▽
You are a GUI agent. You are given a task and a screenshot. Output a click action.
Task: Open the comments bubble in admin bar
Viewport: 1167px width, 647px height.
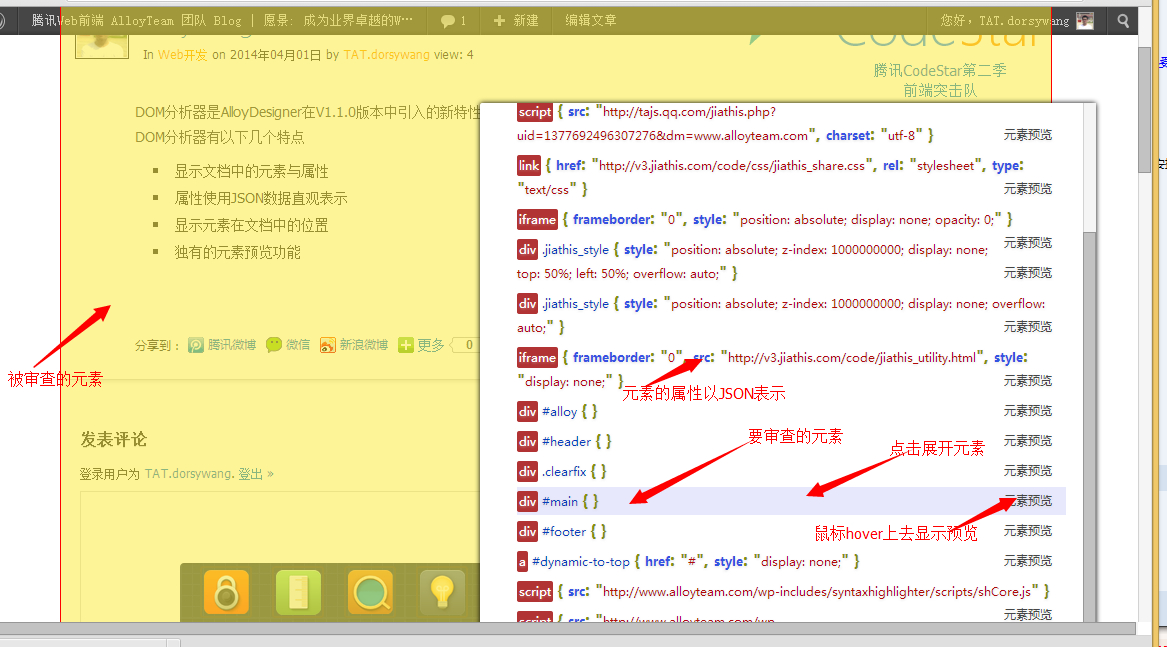tap(453, 20)
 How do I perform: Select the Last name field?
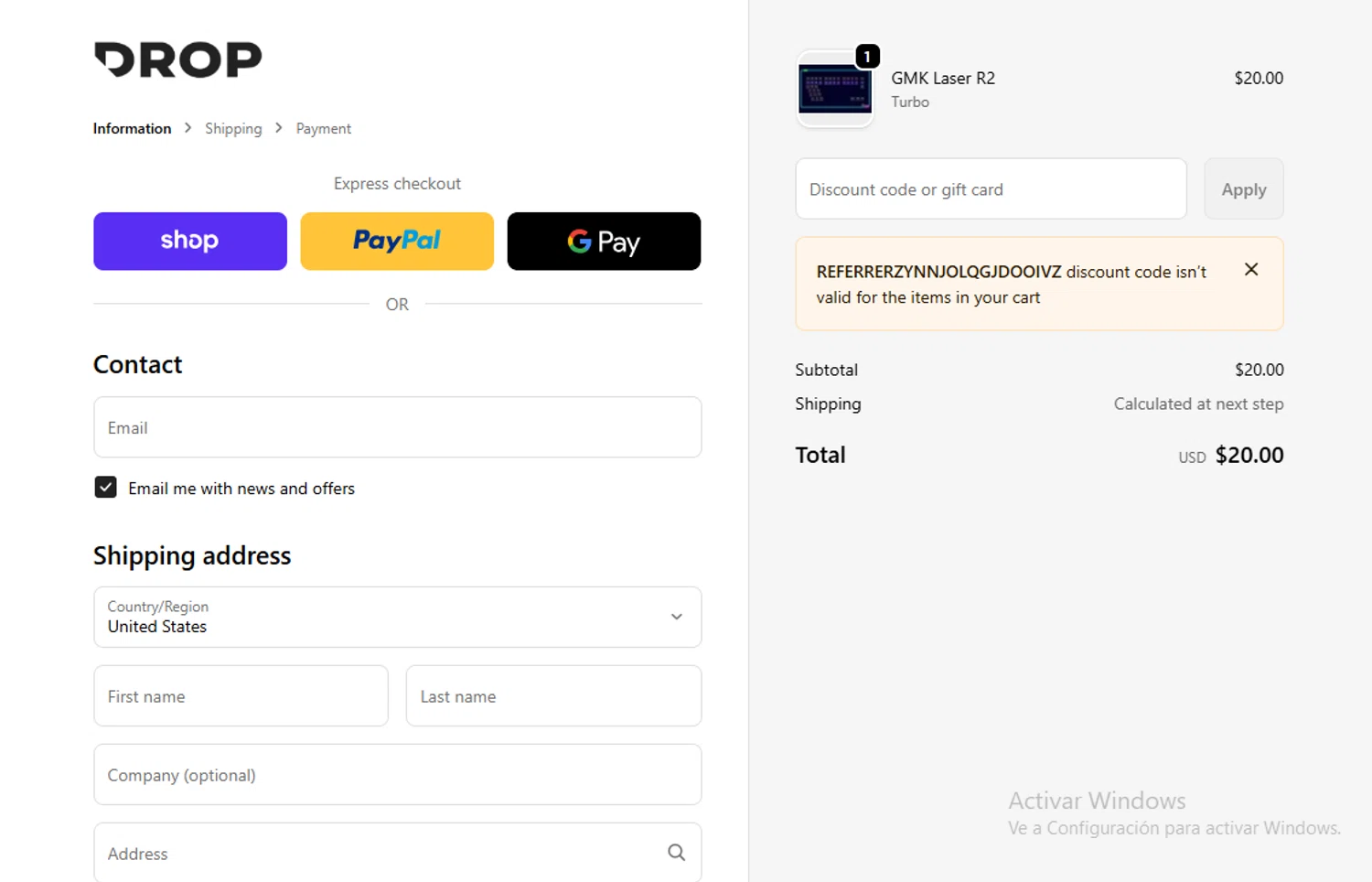tap(553, 696)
△
DIRECTIONS FOR THIS TASK
Copy the final stretch of lines, starting at the one that holds "Task: Open the comments bubble in admin bar" and ending at the last line of the data, exactly; omit pictures.

RESPONSE AREA
Task: Open the comments bubble in admin bar
Viewport: 1167px width, 647px height.
tap(453, 20)
 How do I perform: Select the Last name field?
tap(553, 696)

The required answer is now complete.